Source excerpt ▸
┏━━

Enormously important — and probably the factor most new farmers underestimate.
My dad is blunt about this: lack of knowledge and experience was a huge factor in our slow path to profitability. When the family started in 1998, there were very few resources available. There weren't many books on small-scale market farming, almost no YouTube content, and very few farmers doing the kind of growing they were attempting.
Today, the situation is almost the opposite — there's so much content that it's overwhelming. But information alone isn't enough. Experience is more valuable than knowledge. You can read every book on market farming and still struggle with the realities of managing crops, weather, and a business simultaneously.
My dad's strongest advice for anyone thinking about starting a farm: go work on someone else's farm first. Find a farmer who's doing it successfully — someone whose model resembles what you aspire to build — and offer to work in exchange for knowledge. Most farmers won't turn down help, and what you'll learn in a single season of hands-on experience is worth more than a year of reading.
You can either make your own mistakes or learn from other people's mistakes. The second option is a lot cheaper.
How Do You Make Smart Infrastructure Investments?
This is where a lot of beginning farmers go wrong, and it's a subtle mistake. The temptation is to invest in equipment and infrastructure before you have the knowledge and skill to take advantage of it.
My dad's rule: don't let your investments outpace your knowledge and skill level.
He's seen it happen repeatedly — someone invests in high-tech, expensive equipment before they understand the fundamentals of growing, and it becomes a disaster. The equipment sits underused, the loan payments pile up, and the farm isn't generating enough revenue to justify the investment.
There are a few things you genuinely need from the start: a propagation space, a cooler, and a wash-and-pack area. Beyond that, let the business tell you what it needs. See what the market demands before you commit capital. You might think your market wants strawberries when what they really want is blueberries — or salad greens.
Bootstrap First, Invest Later
There's real wisdom in starting with the cheapest viable tools and upgrading as revenue justifies it.
If you're growing microgreens, you don't need to invest in an expensive harvesting system right away. Start with hand shears. Get selling. Build your customer base. Then when the volume justifies it, reinvest your profits into better equipment.
This applies across the board. Start with manual tools, upgrade to mechanized ones when the revenue supports it. Start with a caterpillar tunnel before investing in a high tunnel. Start with a basic wash station before building out a full pack house.

┗━━

Collected data ▸
┏━━

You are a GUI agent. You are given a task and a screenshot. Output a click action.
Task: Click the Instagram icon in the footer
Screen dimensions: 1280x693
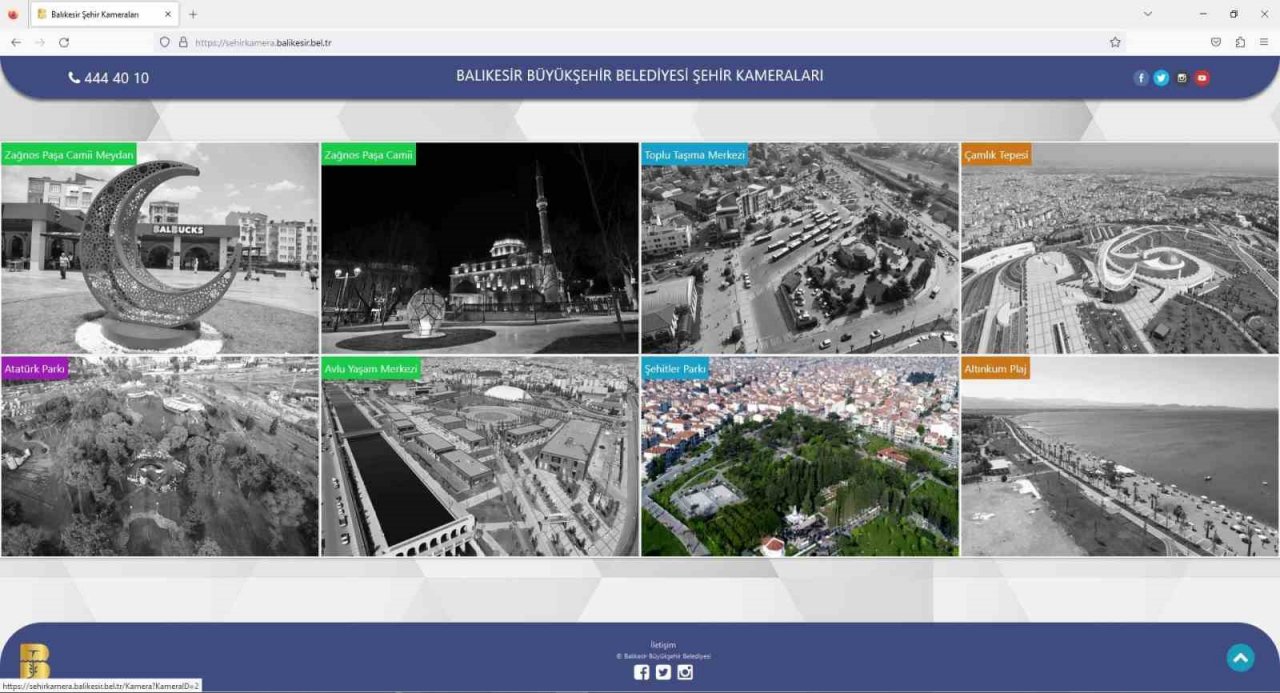pyautogui.click(x=685, y=673)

┗━━

Challenges ▸
1/ Using the farming passage, answer each question in a few words.
(a) In what year did the family start farming?
(b) What is the father's rule about investments?
(c) What should a farmer start with before investing in a high tunnel?
2/ List every crop named in the farming passage.
The lines after the farming passage were taken from a separate source.

Per-task answers ▸
1/
(a) 1998
(b) Don't let your investments outpace your knowledge and skill level.
(c) A caterpillar tunnel

2/ Strawberries, blueberries, salad greens, microgreens